El comentario me dejó completamente descolocada. En lugar de sentir rechazo, una oleada de nervios recorrió todo mi cuerpo, haciendo que mi rostro se tiñera de un rojo intenso. La idea, aunque audaz y inesperada, me hizo sentir más incómoda de lo que esperaba. Intenté mantenerme firme, pero sabía que mi rubor traicionaba mi nerviosismo.
Solté una risa y negué con la cabeza.
—No, quiero charlar... sobre mi tesis.
—Ya te dije que no te voy a contar mi vida —insistió, elevando aún más la voz.
—Entonces no me la cuentes, contame qué haces ahora y ese tipo de boludeces —insistí, intentando sonar más persuasiva—. Como si quisieras ser mi amigo.
Guido soltó una risa repentina, una risa que hizo que todos mis sentidos se agudizaran, no solo para escuchar esa característica risa sino para ver su sonrisa, irónica pero rara vez visible.
—No quiero ser tu amigo.
—Si aceptas, no te hablo nunca más —prometí, aunque sabía que mi historial de promesas no era el mejor.
Guido dudó durante unos segundos, y finalmente, suspiró.
—Nunca más.
Sonreí victoriosa y, con un gesto de triunfo, tomé el disco que estaba buscando y se lo entregué.

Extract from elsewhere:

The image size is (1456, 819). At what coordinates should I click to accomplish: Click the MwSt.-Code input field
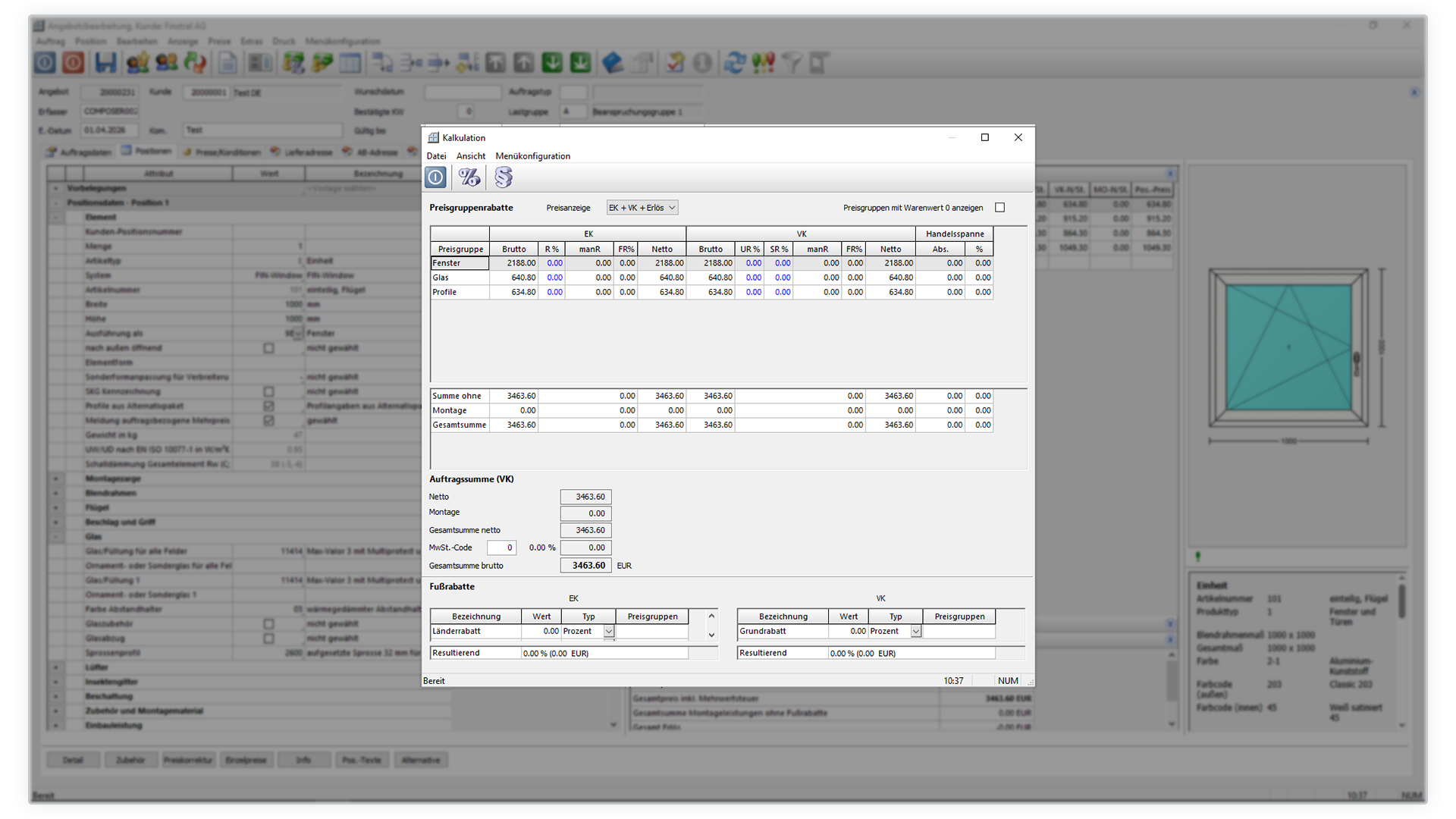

—Es muy bueno, te lo recomiendo.
Guido, aún dudoso, tomó el disco mientras nos dirigíamos hacia la caja para pagar. La transacción, aunque simple, marcaba el inicio de un pequeño cambio en nuestra dinámica.

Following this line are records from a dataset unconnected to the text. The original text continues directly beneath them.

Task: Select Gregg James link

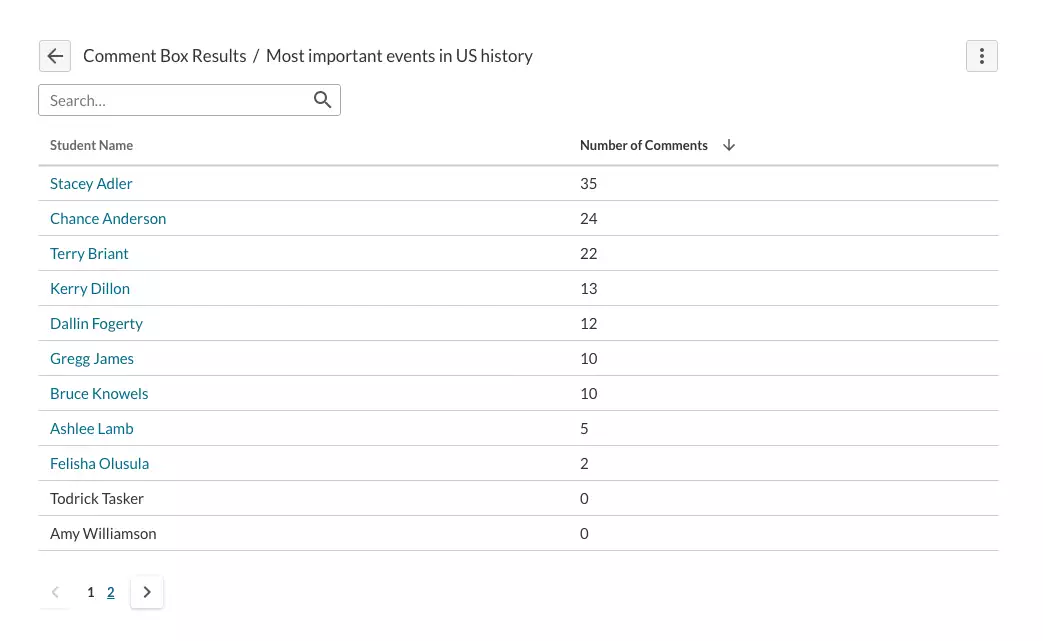Action: (x=92, y=359)
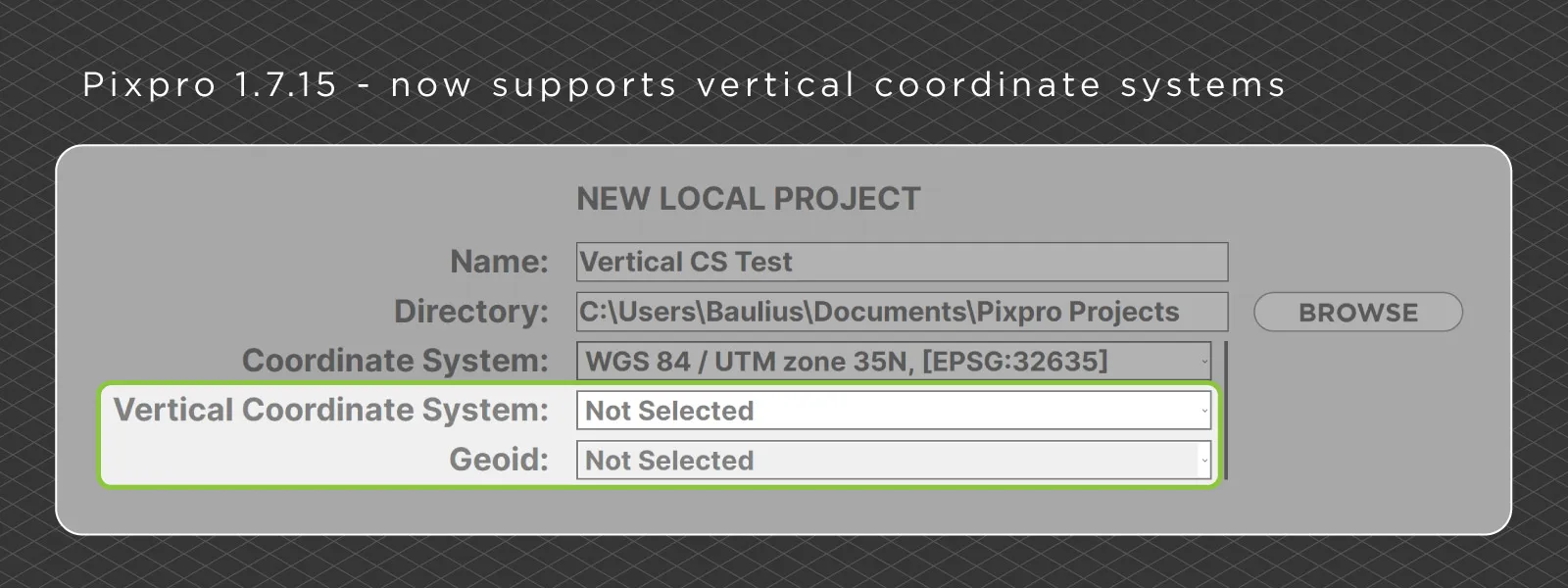
Task: Click Not Selected in the Geoid field
Action: pyautogui.click(x=671, y=461)
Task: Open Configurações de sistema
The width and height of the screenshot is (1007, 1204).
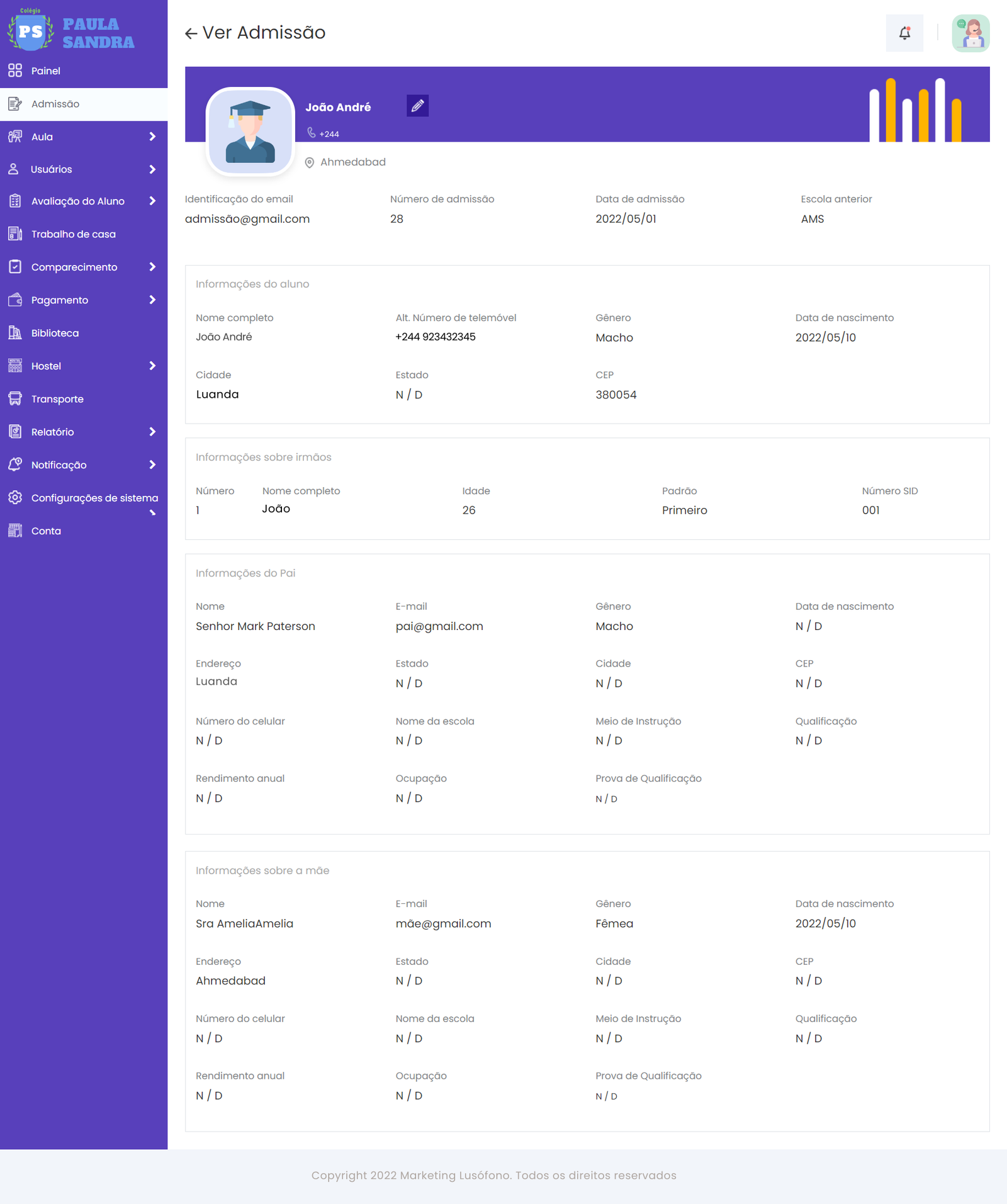Action: tap(94, 498)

Nos acercamos a la puerta, y él se detuvo en seco.
—¿A dónde querés ir? —preguntó, mirándome con curiosidad.
—¿Mi casa? —sugerí, tratando de sonar lo más cálida y relajada posible—. Hago los mejores cafés del mundo.
La expresión de extrañeza que le cruzó el rostro me confirmó que no esperaba para nada esa respuesta.
—¿No me conocés y me vas a meter en tu casa...? —respondió, sorprendido.
—¿Qué vas a hacer? ¿Matarme? Me hacés un favor, así dejo de pensar en la puta tesis —dije rápidamente, en tono de broma, pero apenas las palabras salieron de mi boca, me arrepentí. Mi chiste, brutalmente honesto, tocaba un tema sensible, uno que los dos conocíamos bien.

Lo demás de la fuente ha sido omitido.